In the world that we live in, God and Godliness is a challenge to experience. In fact the Hebrew word for world is Olam, which is directly related to the word Ne’elam, which means hidden. This implies that God and Godliness are hidden from the naked eye in our world. It is our challenge to discover and experience Godliness in our world. This is achieved through prayer, study of Torah, as well as the performance of Mitzvot.
In Parshat Beshalach we read of the war of the Israelites and Amalek. In Exodus 17:16 it states, “Vayomer Ki Yad Al Kays Kah Milchamah LaHashem BaAmalek Midor Dor –The hand of Amalek remains on the throne of God for generations.” The deeper meaning of this verse is that while we are in the era of exile, God’s presence and holiness is partially hidden from us.

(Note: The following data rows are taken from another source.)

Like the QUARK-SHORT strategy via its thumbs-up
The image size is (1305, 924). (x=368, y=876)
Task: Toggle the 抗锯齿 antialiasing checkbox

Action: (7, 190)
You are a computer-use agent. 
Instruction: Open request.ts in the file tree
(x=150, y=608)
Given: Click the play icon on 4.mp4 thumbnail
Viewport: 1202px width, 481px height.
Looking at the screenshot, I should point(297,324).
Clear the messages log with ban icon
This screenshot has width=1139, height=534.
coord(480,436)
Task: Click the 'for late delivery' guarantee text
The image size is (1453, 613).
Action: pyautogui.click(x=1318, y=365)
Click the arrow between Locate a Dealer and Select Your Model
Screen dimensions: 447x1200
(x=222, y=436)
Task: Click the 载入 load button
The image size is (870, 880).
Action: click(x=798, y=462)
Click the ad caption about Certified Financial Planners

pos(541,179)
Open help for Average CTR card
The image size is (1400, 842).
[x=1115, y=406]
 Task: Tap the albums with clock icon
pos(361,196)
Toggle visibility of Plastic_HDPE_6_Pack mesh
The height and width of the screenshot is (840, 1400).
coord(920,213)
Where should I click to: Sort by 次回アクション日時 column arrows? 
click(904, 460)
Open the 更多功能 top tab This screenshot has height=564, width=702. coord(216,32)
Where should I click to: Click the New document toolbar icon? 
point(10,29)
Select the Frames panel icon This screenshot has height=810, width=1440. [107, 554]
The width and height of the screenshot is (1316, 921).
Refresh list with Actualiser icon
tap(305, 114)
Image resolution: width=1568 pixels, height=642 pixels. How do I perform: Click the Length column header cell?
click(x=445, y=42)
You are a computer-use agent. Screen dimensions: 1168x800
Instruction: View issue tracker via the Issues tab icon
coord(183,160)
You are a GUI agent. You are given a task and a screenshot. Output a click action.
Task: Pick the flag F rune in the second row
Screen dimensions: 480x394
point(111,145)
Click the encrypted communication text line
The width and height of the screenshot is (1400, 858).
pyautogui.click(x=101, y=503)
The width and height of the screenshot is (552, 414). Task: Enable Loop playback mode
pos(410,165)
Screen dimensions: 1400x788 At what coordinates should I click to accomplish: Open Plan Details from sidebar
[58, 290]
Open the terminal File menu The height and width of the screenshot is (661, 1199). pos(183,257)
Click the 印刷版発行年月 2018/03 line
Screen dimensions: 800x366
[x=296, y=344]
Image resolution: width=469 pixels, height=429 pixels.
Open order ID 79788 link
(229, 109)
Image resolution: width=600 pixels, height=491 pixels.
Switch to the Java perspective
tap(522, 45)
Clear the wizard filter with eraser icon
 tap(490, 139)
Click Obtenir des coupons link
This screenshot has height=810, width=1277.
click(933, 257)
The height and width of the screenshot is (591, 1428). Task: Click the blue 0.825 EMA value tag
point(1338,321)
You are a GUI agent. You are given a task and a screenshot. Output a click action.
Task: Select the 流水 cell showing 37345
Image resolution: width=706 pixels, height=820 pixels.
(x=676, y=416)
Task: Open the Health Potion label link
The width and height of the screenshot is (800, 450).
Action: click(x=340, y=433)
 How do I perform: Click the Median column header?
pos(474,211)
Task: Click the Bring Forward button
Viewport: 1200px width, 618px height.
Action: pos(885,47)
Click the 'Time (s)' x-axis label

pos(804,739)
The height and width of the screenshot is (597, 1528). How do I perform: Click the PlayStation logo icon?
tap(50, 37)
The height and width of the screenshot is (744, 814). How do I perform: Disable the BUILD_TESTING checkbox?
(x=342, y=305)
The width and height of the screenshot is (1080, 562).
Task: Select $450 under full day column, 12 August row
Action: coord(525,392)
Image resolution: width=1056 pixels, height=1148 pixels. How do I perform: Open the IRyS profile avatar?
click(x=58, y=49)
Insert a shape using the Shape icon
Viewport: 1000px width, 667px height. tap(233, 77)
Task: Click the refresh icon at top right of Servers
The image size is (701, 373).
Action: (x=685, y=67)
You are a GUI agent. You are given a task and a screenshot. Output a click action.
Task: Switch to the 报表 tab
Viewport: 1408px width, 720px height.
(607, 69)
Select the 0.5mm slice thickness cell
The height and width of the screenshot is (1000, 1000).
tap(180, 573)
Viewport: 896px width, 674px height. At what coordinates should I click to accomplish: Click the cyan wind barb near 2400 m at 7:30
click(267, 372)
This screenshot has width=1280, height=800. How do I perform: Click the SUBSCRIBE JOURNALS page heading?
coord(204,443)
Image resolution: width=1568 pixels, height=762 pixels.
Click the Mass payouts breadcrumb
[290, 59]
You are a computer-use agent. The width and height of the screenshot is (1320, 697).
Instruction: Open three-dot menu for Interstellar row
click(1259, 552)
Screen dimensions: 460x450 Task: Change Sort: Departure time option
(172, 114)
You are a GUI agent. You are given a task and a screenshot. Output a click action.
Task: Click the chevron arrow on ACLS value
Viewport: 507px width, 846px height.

Therefore, we pray every day, “Yisgadal Veyiskadash Shemay Rabbah – May His (God’s) Name be made great and sanctified and Yehey Shmey Rabbah Mevorach Leolam Ulalmey Almayah – May G-d’s great name be blessed forever and ever in this world and beyond,” expressing our longing for the time when God’s presence and holiness will be felt and recognized by all.
Take Home Tip: When reciting and answering the Kaddish, we should include in our thoughts our fervent hope that Hashem should reveal His grace, sanctity and presence to the world in all of its glory.